Because my father’s family lived on the West Coast during the years leading up to World War II, they were interned at Poston, Arizona for about three years. My mother’s family on the other hand, resided in rural southeastern Colorado, far enough away from any “threat” they could inflict on a scared but ignorant population.
The internment wasn’t something my dad talked about with us, but I knew how he felt about it. Other than the food we ate at least once a week, a few pieces of artwork around the house and the Protestant church we attended with other Japanese American families, there was little evidence of our heritage. We didn’t learn the Japanese language, go to Japan for travel or retain anything else that distinguished us from others.
Not surprisingly, when the Japanese American National Museum opened thirty years ago in Los Angeles’ Little Tokyo district, Dad wasn’t interested to visit. In the four remaining years of his life, he never went. I completely understood and empathized. Why would he want to be reminded of what was one of the most painful periods of his life?
Even with his reluctance, we kids decided to donate to the construction of a glass wall overlooking a narrow garden.
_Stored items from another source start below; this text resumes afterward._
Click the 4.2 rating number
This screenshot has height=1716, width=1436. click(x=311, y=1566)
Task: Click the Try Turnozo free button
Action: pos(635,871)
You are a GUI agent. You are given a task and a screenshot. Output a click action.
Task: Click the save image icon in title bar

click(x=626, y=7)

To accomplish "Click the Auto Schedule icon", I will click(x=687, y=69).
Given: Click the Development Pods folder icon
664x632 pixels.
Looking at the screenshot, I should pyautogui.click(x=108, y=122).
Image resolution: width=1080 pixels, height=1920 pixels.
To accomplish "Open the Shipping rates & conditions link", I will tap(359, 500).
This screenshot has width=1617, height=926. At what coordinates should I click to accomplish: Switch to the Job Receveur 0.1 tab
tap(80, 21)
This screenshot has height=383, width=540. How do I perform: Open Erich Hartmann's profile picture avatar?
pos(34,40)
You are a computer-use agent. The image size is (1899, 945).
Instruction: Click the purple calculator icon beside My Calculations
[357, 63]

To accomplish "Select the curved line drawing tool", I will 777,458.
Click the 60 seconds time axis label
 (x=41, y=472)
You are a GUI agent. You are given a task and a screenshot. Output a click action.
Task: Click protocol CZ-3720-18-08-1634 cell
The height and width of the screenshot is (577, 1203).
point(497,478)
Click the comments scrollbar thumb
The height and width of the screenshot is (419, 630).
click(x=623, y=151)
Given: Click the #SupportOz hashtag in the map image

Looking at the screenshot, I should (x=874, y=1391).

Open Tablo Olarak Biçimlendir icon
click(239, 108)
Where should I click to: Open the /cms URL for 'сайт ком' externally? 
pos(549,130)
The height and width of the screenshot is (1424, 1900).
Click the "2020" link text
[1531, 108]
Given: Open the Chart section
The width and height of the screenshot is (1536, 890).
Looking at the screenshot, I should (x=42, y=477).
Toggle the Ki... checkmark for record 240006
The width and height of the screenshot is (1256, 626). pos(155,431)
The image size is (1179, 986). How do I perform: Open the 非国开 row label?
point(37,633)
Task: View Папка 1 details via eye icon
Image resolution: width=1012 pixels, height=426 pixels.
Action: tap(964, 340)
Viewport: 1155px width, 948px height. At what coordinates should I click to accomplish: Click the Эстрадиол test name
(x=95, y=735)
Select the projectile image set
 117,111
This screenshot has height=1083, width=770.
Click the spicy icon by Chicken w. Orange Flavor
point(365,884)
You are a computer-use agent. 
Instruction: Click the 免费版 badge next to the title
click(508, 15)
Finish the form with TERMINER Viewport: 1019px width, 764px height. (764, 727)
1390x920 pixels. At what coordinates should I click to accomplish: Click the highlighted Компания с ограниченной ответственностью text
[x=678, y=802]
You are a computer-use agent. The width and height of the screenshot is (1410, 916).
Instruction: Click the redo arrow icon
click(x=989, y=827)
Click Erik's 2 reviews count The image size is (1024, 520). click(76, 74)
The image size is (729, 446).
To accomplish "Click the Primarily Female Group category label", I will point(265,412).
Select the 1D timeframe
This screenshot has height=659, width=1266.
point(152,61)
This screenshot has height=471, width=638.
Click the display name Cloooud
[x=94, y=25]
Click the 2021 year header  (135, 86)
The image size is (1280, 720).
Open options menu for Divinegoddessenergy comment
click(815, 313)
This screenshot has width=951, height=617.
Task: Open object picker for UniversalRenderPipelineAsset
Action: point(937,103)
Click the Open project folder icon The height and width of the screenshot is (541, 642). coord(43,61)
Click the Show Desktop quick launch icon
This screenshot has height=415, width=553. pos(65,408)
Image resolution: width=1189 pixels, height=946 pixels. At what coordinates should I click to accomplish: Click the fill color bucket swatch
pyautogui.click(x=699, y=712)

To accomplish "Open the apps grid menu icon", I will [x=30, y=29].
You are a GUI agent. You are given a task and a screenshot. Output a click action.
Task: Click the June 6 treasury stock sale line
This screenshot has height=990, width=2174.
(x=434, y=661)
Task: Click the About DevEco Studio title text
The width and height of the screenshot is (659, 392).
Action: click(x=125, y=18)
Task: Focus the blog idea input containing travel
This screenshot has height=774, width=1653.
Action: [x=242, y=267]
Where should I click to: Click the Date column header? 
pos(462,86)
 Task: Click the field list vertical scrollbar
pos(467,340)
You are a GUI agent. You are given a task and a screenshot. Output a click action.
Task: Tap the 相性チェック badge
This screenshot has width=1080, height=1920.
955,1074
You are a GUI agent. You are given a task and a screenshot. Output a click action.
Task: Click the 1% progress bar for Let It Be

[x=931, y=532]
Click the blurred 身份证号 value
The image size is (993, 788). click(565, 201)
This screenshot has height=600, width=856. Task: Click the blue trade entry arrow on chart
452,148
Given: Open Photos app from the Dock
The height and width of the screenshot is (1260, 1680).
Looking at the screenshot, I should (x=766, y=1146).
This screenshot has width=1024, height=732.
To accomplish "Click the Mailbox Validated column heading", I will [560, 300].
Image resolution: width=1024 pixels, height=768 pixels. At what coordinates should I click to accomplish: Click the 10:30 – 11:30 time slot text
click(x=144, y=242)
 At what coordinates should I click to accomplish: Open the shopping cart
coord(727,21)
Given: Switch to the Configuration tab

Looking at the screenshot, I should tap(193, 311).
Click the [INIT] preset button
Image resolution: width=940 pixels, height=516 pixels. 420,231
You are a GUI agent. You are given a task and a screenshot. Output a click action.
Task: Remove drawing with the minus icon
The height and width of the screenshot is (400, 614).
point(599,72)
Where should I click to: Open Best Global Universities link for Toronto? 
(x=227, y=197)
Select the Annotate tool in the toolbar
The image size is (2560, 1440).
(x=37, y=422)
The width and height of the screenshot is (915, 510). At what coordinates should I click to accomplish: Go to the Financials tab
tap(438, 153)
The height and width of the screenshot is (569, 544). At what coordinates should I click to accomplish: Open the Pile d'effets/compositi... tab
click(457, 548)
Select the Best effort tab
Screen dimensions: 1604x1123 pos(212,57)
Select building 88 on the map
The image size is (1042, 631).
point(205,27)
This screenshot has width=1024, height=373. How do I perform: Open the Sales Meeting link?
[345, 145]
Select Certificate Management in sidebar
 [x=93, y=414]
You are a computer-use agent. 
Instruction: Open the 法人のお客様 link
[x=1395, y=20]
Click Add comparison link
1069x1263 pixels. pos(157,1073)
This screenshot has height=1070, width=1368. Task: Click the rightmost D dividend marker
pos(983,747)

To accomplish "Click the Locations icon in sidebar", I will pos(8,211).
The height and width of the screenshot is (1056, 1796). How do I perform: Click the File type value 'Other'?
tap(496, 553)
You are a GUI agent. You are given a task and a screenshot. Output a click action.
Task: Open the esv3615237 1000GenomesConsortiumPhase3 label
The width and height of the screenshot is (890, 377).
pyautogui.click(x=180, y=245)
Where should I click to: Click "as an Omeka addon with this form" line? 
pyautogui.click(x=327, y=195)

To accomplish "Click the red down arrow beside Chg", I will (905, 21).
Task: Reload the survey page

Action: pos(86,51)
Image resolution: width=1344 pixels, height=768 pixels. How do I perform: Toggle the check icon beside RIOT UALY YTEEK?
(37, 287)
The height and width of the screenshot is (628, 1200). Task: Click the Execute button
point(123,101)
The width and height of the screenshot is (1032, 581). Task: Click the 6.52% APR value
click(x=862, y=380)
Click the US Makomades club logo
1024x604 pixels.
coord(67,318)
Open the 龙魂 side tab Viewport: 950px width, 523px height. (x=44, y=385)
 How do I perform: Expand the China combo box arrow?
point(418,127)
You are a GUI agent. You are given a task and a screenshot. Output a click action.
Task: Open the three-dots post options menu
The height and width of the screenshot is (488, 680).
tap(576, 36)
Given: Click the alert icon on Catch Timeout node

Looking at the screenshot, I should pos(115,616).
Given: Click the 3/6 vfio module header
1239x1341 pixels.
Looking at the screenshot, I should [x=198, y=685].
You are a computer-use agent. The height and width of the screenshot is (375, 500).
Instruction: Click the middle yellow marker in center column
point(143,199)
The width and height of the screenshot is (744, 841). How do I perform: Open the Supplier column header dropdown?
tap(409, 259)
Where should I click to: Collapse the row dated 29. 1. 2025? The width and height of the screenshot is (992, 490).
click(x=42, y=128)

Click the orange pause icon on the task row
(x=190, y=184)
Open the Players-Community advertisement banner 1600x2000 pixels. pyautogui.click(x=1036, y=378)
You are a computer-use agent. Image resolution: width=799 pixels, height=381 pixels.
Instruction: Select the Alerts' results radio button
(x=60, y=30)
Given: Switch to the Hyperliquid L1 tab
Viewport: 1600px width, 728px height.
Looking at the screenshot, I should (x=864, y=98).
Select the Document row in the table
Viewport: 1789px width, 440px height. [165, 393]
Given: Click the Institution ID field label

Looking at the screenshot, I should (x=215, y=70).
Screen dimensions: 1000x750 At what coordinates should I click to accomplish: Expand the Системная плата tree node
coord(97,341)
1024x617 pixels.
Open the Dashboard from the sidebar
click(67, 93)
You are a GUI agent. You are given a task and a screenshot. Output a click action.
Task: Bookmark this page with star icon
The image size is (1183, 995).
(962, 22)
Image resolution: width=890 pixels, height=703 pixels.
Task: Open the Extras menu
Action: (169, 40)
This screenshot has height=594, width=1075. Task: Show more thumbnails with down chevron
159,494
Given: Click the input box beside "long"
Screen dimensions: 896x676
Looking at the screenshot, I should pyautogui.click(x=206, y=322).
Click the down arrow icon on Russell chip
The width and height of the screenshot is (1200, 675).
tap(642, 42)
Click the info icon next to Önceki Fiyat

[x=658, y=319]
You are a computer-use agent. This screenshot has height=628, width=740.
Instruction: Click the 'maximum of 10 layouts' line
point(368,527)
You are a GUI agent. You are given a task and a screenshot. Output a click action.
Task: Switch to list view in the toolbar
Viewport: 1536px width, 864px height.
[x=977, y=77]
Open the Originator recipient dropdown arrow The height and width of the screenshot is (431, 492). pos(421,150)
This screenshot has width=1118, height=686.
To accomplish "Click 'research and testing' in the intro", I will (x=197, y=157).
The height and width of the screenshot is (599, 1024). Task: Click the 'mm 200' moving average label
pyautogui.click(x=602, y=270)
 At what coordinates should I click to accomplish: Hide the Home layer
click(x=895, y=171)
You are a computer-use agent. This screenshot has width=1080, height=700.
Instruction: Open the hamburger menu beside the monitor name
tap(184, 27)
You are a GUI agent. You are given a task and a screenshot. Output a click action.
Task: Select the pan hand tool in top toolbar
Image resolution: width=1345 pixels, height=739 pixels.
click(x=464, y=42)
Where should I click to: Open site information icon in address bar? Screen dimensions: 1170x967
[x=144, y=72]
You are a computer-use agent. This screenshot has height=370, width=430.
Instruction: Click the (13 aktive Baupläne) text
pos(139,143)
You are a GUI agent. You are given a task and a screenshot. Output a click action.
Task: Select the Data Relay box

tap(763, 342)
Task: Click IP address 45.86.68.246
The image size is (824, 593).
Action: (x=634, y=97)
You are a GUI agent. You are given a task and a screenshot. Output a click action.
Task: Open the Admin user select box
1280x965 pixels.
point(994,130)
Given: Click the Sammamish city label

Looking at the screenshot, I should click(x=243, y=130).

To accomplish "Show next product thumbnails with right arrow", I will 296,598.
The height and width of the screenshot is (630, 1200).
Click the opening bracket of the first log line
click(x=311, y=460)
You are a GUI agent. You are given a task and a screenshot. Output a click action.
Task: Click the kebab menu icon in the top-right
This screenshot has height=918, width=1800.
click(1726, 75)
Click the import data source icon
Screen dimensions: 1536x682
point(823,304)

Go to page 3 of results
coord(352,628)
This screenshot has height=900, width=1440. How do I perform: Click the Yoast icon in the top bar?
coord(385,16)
His name was imprinted with thousands of others when the museum made them available a few years after its opening – and a year after his passing.
I’ve been to the museum now about a half-dozen times, and each time I try to find Tommy Sakata on that glass pane wall. Since there is no directory for location of the names, we simply to find it on our own.
On my seventh visit to the JANM, I once again didn’t find it, but I paid closer attention to the exhibits, especially in the context of my dad’s experience.
The museum’s only permanent exhibit, "Common Ground", details Japanese immigrants’ arrival in the US in the late 19th century to the redress compensation that was awarded to surviving internees in the 1980s. Understandably, the focus is on the internment and the development of how a grave civil rights injustice of nearly 110,000 Americans could happen.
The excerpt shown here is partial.